The three-piece mold leaves a single horizontal line around the shoulder of the bottle, and vertical lines extending up either side of the shoulder. The height of these lines can vary from partway up the shoulder to nearly to the top of the neck. A turn-molded bottle has been rotated in the mold to erase mold marks and will exhibit faint horizontal scratches and striations on the body and neck.
Embossing, very popular after the Civil War, usually consists of the name of a company or product printed in raised letters on the sides or base of the bottle. Isolated numbers and letters on or just above the base are usually, but not always, mold numbers used by the manufacturer for identification. Embossed letters are sometimes carved into the body of the mold, but for smaller runs a plate mold, with a removable lettered plate on one or more sides, was used.

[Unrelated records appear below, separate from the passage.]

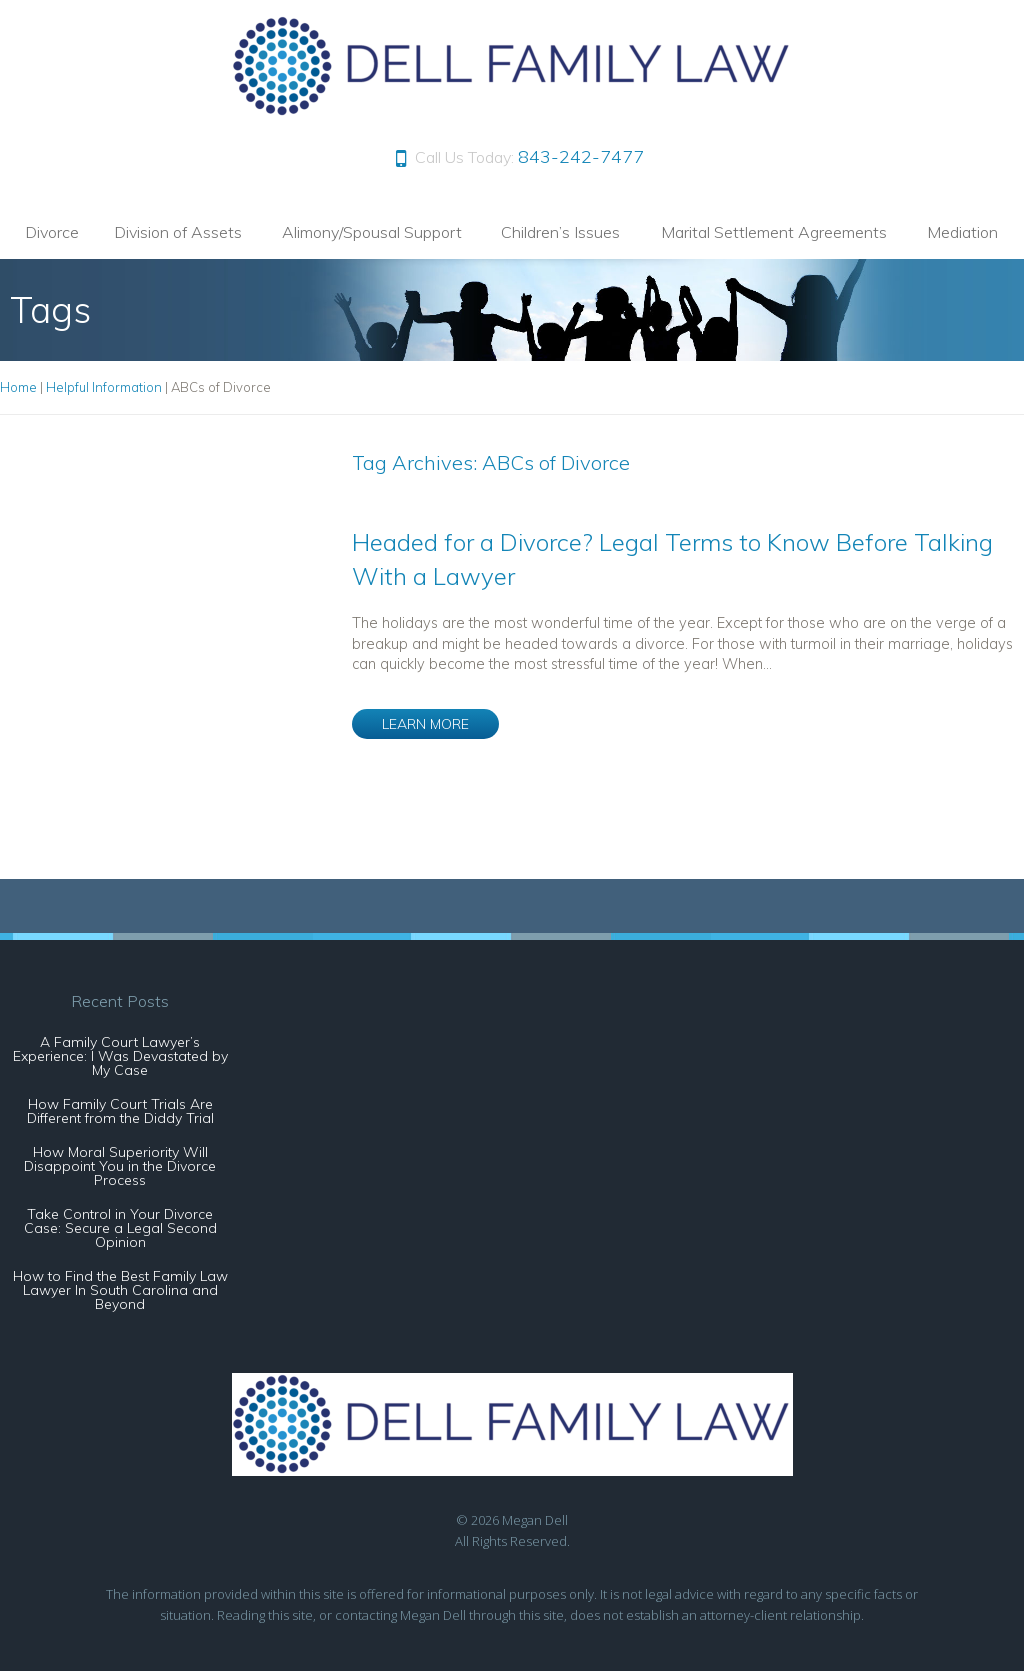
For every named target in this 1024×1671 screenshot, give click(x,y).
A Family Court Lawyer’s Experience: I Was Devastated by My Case (120, 1056)
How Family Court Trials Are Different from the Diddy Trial (120, 1111)
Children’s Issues (560, 232)
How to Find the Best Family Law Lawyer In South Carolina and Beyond (120, 1290)
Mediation (962, 232)
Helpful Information (104, 387)
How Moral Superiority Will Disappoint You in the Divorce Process (120, 1166)
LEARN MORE (425, 724)
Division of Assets (178, 232)
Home (18, 387)
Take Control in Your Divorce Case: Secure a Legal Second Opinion (120, 1228)
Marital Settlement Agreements (774, 232)
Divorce (52, 232)
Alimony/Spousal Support (372, 232)
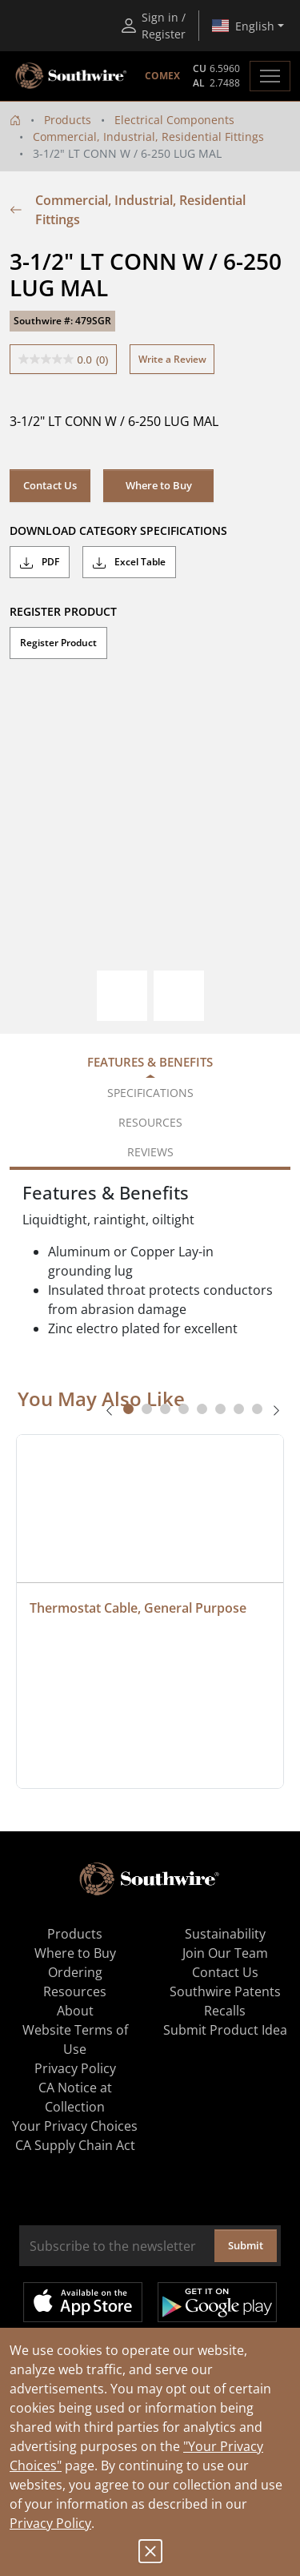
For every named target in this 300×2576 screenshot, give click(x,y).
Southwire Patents (225, 1991)
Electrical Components (174, 119)
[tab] (128, 1409)
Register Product (58, 642)
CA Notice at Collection (75, 2097)
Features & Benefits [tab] (150, 1062)
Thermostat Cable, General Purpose (138, 1608)
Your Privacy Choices (75, 2126)
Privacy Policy (50, 2523)
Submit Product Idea (225, 2030)
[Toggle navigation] (270, 76)
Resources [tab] (150, 1122)
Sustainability (225, 1934)
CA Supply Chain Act (75, 2145)
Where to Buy (159, 485)
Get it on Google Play (217, 2302)
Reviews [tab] (150, 1151)
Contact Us (50, 485)
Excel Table (129, 562)
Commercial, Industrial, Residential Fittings (148, 136)
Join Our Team (225, 1953)
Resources (74, 1991)
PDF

Mold lines on bottles finished with a specialized lipping tool are usually obliterated by faint horizontal striations extending to about a quarter inch below the lip. The two-piece blow-back mold, however, leaves mold seams to the very edge of the lip, and a lip surface that has been ground smooth rather than shaped with a lipping tool.

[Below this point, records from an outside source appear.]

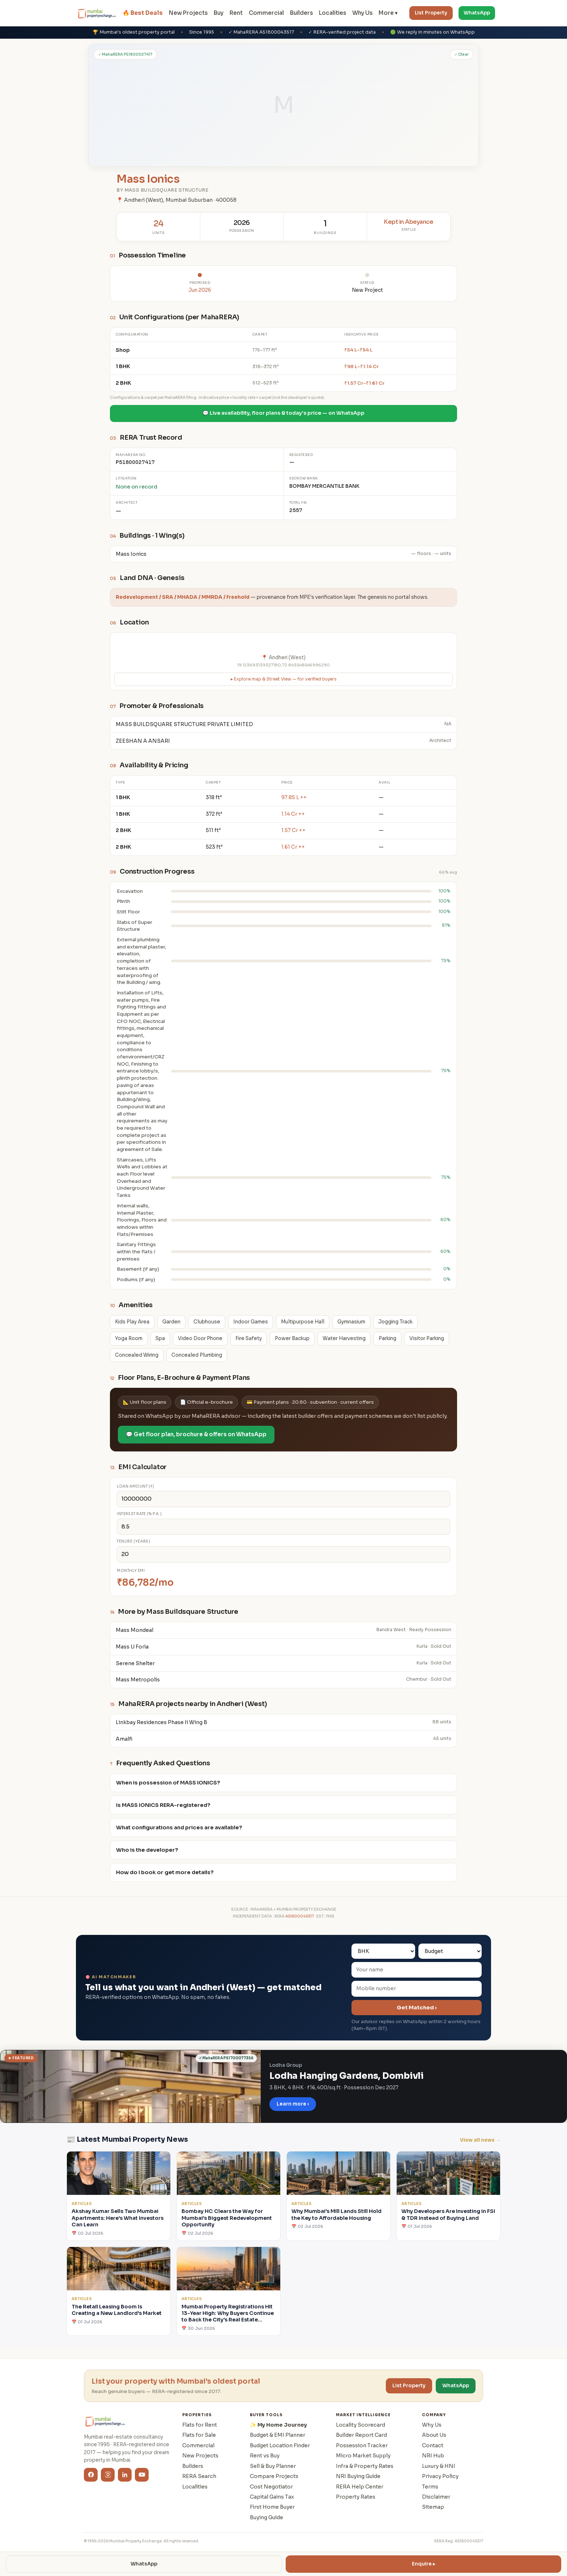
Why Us (362, 12)
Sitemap (433, 2507)
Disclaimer (436, 2497)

A pontil mark is a circular scar left on the base by the iron rod used to hold the bottle for finishing the neck and lip. Although there are many different methods of empontilling, only two types of marks were found on bottles from the Middleton Place privy. One is a “sand pontil mark,” a roughened grainy area covering most of the base, apparently the result of dipping the glasscoated pontil iron in sand before attaching it. The other is a “blow-pipe pontil mark,” which results from empontilling a bottle with the same pipe that was used to blow it. A blow-pipe mark is a distinct ring of glass the same size as the bottle neck.
Pressed glass is formed with a plunger in a mold on one or more pieces. Pressed glass items are comparatively thick-walled, have smooth molded lips, usually with mold seams, and often are distinguished by a short, straight shear mark, like an isolated mold line, on the inside base. This mark is from the severing of the “gob” of glass before it is dropped into the mold. Bottles that are made on either automatic or semi-automatic machines will have mold lines encircling the top of the lip, as well as on the sides and base.